Como um produtor de Mato Grosso perdeu R$ 58 milhões em esquema com ex-deputado

Uma investigação da Polícia Civil de Mato Grosso revelou os detalhes da Operação Agro-Fantasma, deflagrada nesta quarta-feira (4). O esquema, que parece roteiro de cinema, causou um prejuízo superior a R$ 58 milhões a um único produtor rural de Comodoro (MT). Entre os alvos está o ex-deputado estadual Sérgio Pereira Assis, preso em flagrante durante as buscas em Campo Grande.
Diferente de fraudes comuns, os investigados utilizaram a técnica da “confiança progressiva”. Segundo a polícia, o grupo procurou a vítima durante a colheita de soja de 2025. Inicialmente, realizaram operações menores e pagaram tudo em dia, inclusive esperando a compensação bancária para liberar caminhões.Após conquistar o produtor, o grupo o convenceu a adquirir grãos de terceiros em seu próprio nome, assumindo compromissos que ultrapassaram R$ 70 milhões. Em dezembro de 2025, quando as parcelas mais altas venceram, os pagamentos cessaram abruptamente, deixando o produtor com dívidas gigantescas junto a bancos e cooperativas.

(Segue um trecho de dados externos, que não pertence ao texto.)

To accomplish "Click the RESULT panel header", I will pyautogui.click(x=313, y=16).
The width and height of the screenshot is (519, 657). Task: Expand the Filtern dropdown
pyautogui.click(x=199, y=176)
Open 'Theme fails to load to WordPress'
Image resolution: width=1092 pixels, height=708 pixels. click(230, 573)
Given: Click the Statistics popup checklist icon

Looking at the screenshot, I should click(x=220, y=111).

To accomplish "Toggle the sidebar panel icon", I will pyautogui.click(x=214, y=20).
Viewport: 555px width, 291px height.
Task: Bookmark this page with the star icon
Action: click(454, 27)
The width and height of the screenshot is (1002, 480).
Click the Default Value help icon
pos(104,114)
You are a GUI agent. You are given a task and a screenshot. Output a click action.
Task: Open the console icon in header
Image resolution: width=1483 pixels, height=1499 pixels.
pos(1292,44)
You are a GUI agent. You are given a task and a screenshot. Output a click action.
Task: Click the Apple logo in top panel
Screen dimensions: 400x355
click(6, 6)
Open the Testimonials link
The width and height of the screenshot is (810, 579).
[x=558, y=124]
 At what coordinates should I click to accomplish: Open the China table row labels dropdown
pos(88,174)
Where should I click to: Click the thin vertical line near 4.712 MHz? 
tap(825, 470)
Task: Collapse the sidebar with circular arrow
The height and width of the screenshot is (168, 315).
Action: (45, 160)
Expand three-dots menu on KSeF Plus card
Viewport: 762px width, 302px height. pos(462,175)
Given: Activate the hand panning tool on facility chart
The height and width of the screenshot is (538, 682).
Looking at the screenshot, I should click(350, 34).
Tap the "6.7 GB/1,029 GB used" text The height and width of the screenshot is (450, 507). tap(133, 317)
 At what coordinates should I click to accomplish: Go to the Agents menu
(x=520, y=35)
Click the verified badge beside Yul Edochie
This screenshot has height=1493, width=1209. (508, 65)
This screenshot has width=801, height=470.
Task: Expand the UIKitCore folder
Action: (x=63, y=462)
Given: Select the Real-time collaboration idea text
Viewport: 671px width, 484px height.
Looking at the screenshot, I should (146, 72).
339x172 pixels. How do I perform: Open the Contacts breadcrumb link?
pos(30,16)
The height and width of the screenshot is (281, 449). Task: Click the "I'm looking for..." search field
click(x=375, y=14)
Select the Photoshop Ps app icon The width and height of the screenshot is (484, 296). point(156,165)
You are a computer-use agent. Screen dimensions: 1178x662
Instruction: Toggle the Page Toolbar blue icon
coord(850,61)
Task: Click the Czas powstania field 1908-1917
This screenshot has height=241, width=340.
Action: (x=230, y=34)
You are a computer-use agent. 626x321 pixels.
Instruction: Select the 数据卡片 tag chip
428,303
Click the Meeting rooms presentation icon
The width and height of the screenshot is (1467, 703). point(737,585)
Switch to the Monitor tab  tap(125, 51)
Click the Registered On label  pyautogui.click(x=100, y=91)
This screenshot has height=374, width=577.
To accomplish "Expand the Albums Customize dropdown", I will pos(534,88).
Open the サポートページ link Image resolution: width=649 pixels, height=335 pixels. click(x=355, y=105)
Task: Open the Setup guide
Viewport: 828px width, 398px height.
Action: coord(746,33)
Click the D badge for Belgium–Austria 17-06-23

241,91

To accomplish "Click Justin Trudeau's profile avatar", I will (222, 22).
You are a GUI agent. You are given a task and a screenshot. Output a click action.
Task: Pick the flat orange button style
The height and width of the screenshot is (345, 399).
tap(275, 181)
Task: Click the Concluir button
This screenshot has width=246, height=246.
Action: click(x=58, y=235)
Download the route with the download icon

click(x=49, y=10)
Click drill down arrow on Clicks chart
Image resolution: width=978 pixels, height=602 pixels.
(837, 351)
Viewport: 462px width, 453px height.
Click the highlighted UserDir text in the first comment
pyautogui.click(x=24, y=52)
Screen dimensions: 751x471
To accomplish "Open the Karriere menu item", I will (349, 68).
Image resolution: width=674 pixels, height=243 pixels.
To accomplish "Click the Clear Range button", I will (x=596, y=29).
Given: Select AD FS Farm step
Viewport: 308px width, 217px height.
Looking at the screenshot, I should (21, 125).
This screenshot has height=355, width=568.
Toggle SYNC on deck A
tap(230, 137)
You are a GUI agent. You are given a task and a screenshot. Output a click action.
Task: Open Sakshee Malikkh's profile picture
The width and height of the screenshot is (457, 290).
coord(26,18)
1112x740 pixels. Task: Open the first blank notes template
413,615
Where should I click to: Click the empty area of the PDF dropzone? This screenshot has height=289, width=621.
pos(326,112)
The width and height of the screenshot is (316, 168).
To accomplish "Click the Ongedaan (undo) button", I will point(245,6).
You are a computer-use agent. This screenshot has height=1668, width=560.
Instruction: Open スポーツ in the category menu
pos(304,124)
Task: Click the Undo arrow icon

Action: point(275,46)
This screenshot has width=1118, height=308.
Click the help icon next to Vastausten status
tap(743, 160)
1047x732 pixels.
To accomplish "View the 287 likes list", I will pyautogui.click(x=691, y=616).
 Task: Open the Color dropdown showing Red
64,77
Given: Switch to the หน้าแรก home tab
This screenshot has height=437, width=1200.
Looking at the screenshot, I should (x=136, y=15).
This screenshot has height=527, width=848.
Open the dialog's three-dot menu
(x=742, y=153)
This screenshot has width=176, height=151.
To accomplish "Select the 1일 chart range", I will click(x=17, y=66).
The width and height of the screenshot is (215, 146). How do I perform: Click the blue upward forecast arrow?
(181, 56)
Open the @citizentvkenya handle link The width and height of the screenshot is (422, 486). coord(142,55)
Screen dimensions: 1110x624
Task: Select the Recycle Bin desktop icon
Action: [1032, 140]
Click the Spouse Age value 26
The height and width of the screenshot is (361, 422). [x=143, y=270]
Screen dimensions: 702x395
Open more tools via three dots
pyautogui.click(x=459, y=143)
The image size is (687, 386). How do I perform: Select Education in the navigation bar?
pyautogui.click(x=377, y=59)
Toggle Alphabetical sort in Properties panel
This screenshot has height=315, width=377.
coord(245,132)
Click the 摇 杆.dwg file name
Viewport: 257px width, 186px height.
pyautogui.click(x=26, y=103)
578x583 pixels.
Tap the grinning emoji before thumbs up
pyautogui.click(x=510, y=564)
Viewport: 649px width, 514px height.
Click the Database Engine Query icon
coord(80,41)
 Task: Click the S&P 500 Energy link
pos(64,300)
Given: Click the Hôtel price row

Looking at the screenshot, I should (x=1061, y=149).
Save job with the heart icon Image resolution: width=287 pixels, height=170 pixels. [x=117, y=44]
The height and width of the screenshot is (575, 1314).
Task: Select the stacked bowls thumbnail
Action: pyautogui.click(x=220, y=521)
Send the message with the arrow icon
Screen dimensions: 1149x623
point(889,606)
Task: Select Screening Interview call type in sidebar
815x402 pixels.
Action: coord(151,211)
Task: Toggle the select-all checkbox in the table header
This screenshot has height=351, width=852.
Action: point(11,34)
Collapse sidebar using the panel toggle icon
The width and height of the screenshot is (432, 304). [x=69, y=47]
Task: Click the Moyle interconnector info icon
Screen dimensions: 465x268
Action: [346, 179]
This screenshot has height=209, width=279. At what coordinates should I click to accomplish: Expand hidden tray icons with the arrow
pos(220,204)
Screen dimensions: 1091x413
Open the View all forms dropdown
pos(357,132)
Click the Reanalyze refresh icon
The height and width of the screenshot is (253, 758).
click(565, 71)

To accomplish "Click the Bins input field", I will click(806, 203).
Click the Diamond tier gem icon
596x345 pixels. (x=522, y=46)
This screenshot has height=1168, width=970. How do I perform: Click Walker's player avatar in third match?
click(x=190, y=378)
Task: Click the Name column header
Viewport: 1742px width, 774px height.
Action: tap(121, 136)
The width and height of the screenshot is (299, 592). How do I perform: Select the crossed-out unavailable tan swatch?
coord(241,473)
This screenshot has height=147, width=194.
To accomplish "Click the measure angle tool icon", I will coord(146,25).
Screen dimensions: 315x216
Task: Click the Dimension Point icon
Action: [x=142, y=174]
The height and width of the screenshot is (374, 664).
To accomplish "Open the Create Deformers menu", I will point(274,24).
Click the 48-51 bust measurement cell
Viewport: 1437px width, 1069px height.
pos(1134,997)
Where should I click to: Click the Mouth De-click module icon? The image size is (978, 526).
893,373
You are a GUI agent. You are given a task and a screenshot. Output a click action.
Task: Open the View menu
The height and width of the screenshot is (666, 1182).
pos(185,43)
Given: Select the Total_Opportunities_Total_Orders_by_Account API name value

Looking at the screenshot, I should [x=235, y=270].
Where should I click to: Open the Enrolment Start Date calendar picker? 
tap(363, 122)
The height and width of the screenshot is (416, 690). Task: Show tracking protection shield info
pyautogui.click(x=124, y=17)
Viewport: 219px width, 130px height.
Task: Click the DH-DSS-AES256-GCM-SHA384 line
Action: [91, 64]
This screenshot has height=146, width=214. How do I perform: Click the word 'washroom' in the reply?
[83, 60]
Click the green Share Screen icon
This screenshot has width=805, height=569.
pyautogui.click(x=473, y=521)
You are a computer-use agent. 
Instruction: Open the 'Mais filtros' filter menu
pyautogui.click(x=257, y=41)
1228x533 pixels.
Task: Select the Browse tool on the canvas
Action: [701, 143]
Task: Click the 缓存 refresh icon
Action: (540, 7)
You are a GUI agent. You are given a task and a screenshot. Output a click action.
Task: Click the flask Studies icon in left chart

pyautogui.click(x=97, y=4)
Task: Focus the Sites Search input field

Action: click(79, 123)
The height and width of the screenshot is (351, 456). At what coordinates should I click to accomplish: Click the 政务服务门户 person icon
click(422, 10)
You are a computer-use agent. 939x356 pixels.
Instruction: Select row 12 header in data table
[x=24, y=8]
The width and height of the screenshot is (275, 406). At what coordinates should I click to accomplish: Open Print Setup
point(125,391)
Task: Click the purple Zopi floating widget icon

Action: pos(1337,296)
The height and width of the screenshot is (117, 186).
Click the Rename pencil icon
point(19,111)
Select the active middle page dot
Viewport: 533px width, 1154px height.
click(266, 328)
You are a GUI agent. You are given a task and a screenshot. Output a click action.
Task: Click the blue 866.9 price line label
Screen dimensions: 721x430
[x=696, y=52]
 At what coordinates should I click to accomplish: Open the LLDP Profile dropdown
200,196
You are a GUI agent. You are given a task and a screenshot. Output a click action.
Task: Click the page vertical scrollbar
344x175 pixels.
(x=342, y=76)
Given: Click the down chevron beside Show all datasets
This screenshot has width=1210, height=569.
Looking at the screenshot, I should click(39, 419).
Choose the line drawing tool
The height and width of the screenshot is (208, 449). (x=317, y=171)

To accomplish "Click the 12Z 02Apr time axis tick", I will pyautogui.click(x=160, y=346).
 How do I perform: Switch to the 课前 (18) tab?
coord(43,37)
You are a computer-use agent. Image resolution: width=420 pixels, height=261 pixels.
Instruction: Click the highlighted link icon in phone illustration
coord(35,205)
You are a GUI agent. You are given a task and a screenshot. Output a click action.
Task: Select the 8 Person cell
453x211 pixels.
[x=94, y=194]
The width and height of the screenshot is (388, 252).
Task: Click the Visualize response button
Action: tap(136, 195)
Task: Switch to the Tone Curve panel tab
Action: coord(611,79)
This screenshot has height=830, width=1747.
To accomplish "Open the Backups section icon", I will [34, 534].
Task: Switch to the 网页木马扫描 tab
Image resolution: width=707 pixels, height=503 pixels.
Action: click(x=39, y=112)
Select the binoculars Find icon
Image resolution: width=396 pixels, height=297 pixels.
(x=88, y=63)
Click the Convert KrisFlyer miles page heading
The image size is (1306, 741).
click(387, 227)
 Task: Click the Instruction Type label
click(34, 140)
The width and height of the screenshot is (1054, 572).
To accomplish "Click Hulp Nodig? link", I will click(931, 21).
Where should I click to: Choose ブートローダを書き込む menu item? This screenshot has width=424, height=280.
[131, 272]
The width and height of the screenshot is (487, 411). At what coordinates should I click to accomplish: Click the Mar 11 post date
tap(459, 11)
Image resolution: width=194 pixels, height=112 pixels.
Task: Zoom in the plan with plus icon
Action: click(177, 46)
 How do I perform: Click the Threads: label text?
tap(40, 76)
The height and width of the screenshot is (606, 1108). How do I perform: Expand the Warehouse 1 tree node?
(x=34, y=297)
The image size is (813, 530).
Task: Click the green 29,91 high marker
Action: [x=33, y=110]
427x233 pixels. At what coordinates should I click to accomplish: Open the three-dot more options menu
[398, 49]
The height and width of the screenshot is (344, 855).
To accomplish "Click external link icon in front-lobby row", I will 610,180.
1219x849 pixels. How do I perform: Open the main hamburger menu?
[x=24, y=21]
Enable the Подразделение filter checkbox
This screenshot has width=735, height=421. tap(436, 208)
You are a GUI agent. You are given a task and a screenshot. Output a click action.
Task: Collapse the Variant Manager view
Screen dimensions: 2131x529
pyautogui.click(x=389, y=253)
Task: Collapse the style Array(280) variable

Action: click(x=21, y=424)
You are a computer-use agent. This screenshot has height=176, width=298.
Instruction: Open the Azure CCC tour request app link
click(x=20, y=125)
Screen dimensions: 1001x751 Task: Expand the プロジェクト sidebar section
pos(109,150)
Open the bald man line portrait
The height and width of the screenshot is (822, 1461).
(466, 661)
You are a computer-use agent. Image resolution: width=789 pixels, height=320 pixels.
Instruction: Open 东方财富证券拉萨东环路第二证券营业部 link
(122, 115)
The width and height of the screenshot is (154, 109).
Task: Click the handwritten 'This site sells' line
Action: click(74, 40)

Avião, relógios e munições apreendidas

A operação cumpriu mandados em Cuiabá, Alto Taquari e Campo Grande. Além do golpe com grãos, o produtor relatou a venda de uma aeronave ao grupo por mais de R$ 5,8 milhões, da qual recebeu menos da metade. O avião foi apreendido pelas equipes do Dracco e da Garras.

  • Empresas investigadas: Imaculada Agronegócios e Santa Felicidade Agroindústria.
  • Apreensões: Carros de luxo, relógios de alto valor, dinheiro em espécie e uma aeronave.
  • Prisão: O ex-deputado Sérgio de Assis foi autuado por posse ilegal de munições, mas liberado após pagar fiança.

O outro lado: Defesa alega ameaças

O advogado Miguel Zaim, que representa a família Assis, nega a existência de dívidas e afirma que a “vítima” estaria, na verdade, tentando cobrar juros abusivos. A defesa alega ainda que o agricultor fez ameaças graves contra os sócios e seus familiares, o que motivou o pedido de medidas protetivas contra ele.

A investigação segue sob o comando da Delegacia de Comodoro (MT) para identificar se há outros produtores lesados pelo grupo no “Nortão” e em Mato Grosso do Sul.